== Stored records ==
- Opening Delimiter -
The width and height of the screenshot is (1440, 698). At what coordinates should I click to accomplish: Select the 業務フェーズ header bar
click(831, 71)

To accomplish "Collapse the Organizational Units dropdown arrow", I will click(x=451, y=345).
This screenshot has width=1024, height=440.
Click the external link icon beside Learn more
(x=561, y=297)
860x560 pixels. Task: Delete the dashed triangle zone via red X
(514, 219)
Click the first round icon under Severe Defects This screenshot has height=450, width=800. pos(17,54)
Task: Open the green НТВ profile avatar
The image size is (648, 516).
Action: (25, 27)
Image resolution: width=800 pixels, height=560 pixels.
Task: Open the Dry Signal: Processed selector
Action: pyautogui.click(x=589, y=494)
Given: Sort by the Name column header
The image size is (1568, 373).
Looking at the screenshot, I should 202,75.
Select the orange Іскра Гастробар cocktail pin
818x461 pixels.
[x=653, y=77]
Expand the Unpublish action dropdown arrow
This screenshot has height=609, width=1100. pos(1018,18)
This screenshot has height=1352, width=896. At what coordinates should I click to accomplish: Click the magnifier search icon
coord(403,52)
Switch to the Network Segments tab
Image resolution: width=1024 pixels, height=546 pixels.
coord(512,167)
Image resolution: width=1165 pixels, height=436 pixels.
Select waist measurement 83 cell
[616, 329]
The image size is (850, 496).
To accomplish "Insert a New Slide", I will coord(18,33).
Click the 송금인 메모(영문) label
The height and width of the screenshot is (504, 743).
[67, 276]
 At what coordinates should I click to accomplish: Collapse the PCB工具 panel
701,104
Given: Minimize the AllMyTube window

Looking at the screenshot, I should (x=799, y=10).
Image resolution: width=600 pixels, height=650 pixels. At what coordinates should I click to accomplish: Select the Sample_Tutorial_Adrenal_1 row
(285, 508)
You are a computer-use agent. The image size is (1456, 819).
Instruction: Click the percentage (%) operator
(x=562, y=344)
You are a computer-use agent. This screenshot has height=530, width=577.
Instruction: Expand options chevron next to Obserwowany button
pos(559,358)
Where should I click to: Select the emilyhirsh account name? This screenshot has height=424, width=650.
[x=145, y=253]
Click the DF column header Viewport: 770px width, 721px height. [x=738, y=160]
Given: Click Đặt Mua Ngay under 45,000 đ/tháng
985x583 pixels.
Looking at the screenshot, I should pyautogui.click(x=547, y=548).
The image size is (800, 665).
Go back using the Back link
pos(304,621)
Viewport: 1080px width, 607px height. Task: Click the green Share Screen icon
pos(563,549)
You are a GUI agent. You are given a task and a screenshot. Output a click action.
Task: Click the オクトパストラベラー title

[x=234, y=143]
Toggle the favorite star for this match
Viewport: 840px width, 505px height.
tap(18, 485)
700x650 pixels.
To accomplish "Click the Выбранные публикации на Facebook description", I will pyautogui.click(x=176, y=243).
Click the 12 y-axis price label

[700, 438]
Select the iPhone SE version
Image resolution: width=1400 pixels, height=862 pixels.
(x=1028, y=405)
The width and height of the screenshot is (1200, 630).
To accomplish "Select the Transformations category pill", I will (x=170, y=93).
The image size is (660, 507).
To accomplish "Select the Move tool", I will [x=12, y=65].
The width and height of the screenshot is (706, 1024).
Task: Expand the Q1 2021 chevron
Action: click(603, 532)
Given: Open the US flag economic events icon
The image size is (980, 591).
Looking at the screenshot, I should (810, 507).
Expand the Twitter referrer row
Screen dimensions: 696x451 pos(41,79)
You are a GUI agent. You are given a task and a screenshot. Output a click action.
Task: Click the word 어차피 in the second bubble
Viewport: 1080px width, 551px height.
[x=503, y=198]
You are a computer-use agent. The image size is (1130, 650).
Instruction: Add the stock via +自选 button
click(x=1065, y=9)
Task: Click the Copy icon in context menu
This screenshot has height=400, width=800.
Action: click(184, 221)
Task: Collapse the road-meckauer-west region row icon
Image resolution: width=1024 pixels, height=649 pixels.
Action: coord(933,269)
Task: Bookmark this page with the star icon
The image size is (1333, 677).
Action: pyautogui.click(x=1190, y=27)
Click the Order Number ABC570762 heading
- Closing Delimiter -
== ABOUT THIS EXERCISE ==
Line by line, output the data precisely as shown above.

== TASK SOLUTION ==
The width and height of the screenshot is (1440, 698). At what coordinates should I click to accomplish: Select the 業務フェーズ header bar
click(831, 71)

To accomplish "Collapse the Organizational Units dropdown arrow", I will click(x=451, y=345).
This screenshot has width=1024, height=440.
Click the external link icon beside Learn more
(x=561, y=297)
860x560 pixels. Task: Delete the dashed triangle zone via red X
(514, 219)
Click the first round icon under Severe Defects This screenshot has height=450, width=800. pos(17,54)
Task: Open the green НТВ profile avatar
The image size is (648, 516).
Action: (25, 27)
Image resolution: width=800 pixels, height=560 pixels.
Task: Open the Dry Signal: Processed selector
Action: pyautogui.click(x=589, y=494)
Given: Sort by the Name column header
The image size is (1568, 373).
Looking at the screenshot, I should 202,75.
Select the orange Іскра Гастробар cocktail pin
818x461 pixels.
[x=653, y=77]
Expand the Unpublish action dropdown arrow
This screenshot has height=609, width=1100. pos(1018,18)
This screenshot has height=1352, width=896. At what coordinates should I click to accomplish: Click the magnifier search icon
coord(403,52)
Switch to the Network Segments tab
Image resolution: width=1024 pixels, height=546 pixels.
coord(512,167)
Image resolution: width=1165 pixels, height=436 pixels.
Select waist measurement 83 cell
[616, 329]
The image size is (850, 496).
To accomplish "Insert a New Slide", I will coord(18,33).
Click the 송금인 메모(영문) label
The height and width of the screenshot is (504, 743).
[67, 276]
 At what coordinates should I click to accomplish: Collapse the PCB工具 panel
701,104
Given: Minimize the AllMyTube window

Looking at the screenshot, I should (x=799, y=10).
Image resolution: width=600 pixels, height=650 pixels. At what coordinates should I click to accomplish: Select the Sample_Tutorial_Adrenal_1 row
(285, 508)
You are a computer-use agent. The image size is (1456, 819).
Instruction: Click the percentage (%) operator
(x=562, y=344)
You are a computer-use agent. This screenshot has height=530, width=577.
Instruction: Expand options chevron next to Obserwowany button
pos(559,358)
Where should I click to: Select the emilyhirsh account name? This screenshot has height=424, width=650.
[x=145, y=253]
Click the DF column header Viewport: 770px width, 721px height. [x=738, y=160]
Given: Click Đặt Mua Ngay under 45,000 đ/tháng
985x583 pixels.
Looking at the screenshot, I should pyautogui.click(x=547, y=548).
The image size is (800, 665).
Go back using the Back link
pos(304,621)
Viewport: 1080px width, 607px height. Task: Click the green Share Screen icon
pos(563,549)
You are a GUI agent. You are given a task and a screenshot. Output a click action.
Task: Click the オクトパストラベラー title

[x=234, y=143]
Toggle the favorite star for this match
Viewport: 840px width, 505px height.
tap(18, 485)
700x650 pixels.
To accomplish "Click the Выбранные публикации на Facebook description", I will pyautogui.click(x=176, y=243).
Click the 12 y-axis price label

[700, 438]
Select the iPhone SE version
Image resolution: width=1400 pixels, height=862 pixels.
(x=1028, y=405)
The width and height of the screenshot is (1200, 630).
To accomplish "Select the Transformations category pill", I will (x=170, y=93).
The image size is (660, 507).
To accomplish "Select the Move tool", I will [x=12, y=65].
The width and height of the screenshot is (706, 1024).
Task: Expand the Q1 2021 chevron
Action: click(603, 532)
Given: Open the US flag economic events icon
The image size is (980, 591).
Looking at the screenshot, I should (810, 507).
Expand the Twitter referrer row
Screen dimensions: 696x451 pos(41,79)
You are a GUI agent. You are given a task and a screenshot. Output a click action.
Task: Click the word 어차피 in the second bubble
Viewport: 1080px width, 551px height.
[x=503, y=198]
You are a computer-use agent. The image size is (1130, 650).
Instruction: Add the stock via +自选 button
click(x=1065, y=9)
Task: Click the Copy icon in context menu
This screenshot has height=400, width=800.
Action: click(184, 221)
Task: Collapse the road-meckauer-west region row icon
Image resolution: width=1024 pixels, height=649 pixels.
Action: coord(933,269)
Task: Bookmark this page with the star icon
The image size is (1333, 677).
Action: pyautogui.click(x=1190, y=27)
Click the Order Number ABC570762 heading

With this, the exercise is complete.